Friday, November 28, 2025

Four specific notions that could help to save us all

Last week I issued a three-parter that proposed several dozen fresh tactics for the Enlightenment side of our current culture war. And as a unifying umbrella, I made them part of a "Democratic Newer Deal"... both satirizing and learning-from the most agile polemical maneuver of the last 40 years - the so-called 'GOP Contract With America.'

Whether or not you liked my using that overall umbrella, the thirty or so proposals merit discussion in their own right! Some of them -- maybe ten or so -- are ideas that have been floating around on the moderate-liberal agenda, but that I've meddled-with, in order to add some punch, or judo spice.  Or zing.

         Others are wholly my own.


Some of the proposals take the form of internal reforms that Congress could enact on their very first day - of a session whose majority consists of sane and decent people.      


For example, pause and envision this reform and procedural rule. One which no future GOP-led Congress would be able to retract! 


Distributed subpoena power: We shall establish a permanent rule and tradition that each member of Congress will get one peremptory subpoena per year, plus adequate funding to compel a witness to appear and testify for up to five hours before a subcommittee in which she or he is a member. In this way, each member will be encouraged to investigate as a sovereign representative and not just as a party member, ensuring that Congress will never again betray its Constitutional duty of investigation and oversight, even when the same party holds both Congress and the Executive.

● **DATASET CONTENT**
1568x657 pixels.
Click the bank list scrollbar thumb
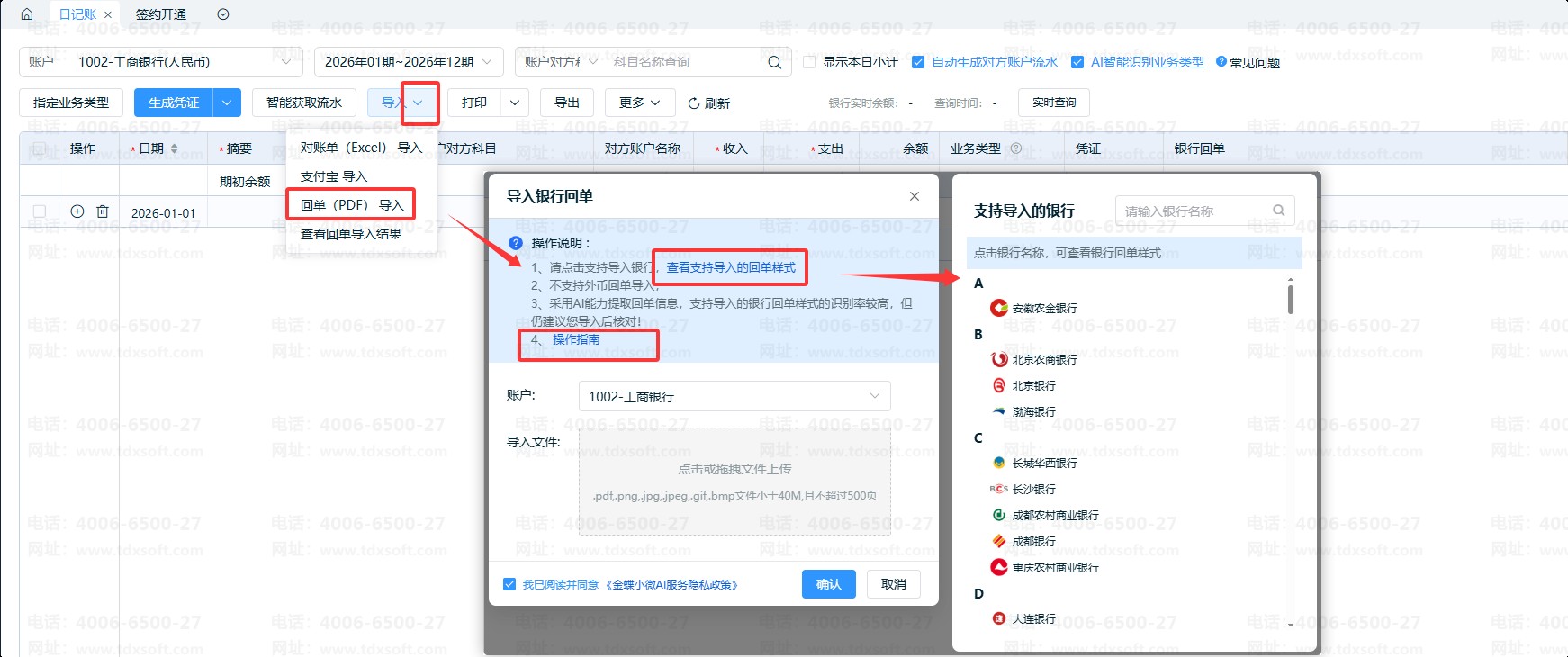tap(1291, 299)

● **DIRECTIONS**
For each statement, say whether the blog post on proposals for Congress supports it. Answer yes or no, and quote the words that decide it.
1. Under the subpoena rule, each member of Congress would get one peremptory subpoena per year.
2. The writer's earlier three-parter proposed only a handful of tactics.
3. Every one of the proposals is the writer's own idea.
The lines have nothing to do with the text.

● **RESPONSE TO THIS EXERCISE**
1. Yes: "each member of Congress will get one peremptory subpoena per year"
2. No: "proposed several dozen fresh tactics"
3. No: "Some of them -- maybe ten or so -- are ideas that have been floating around on the moderate-liberal agenda"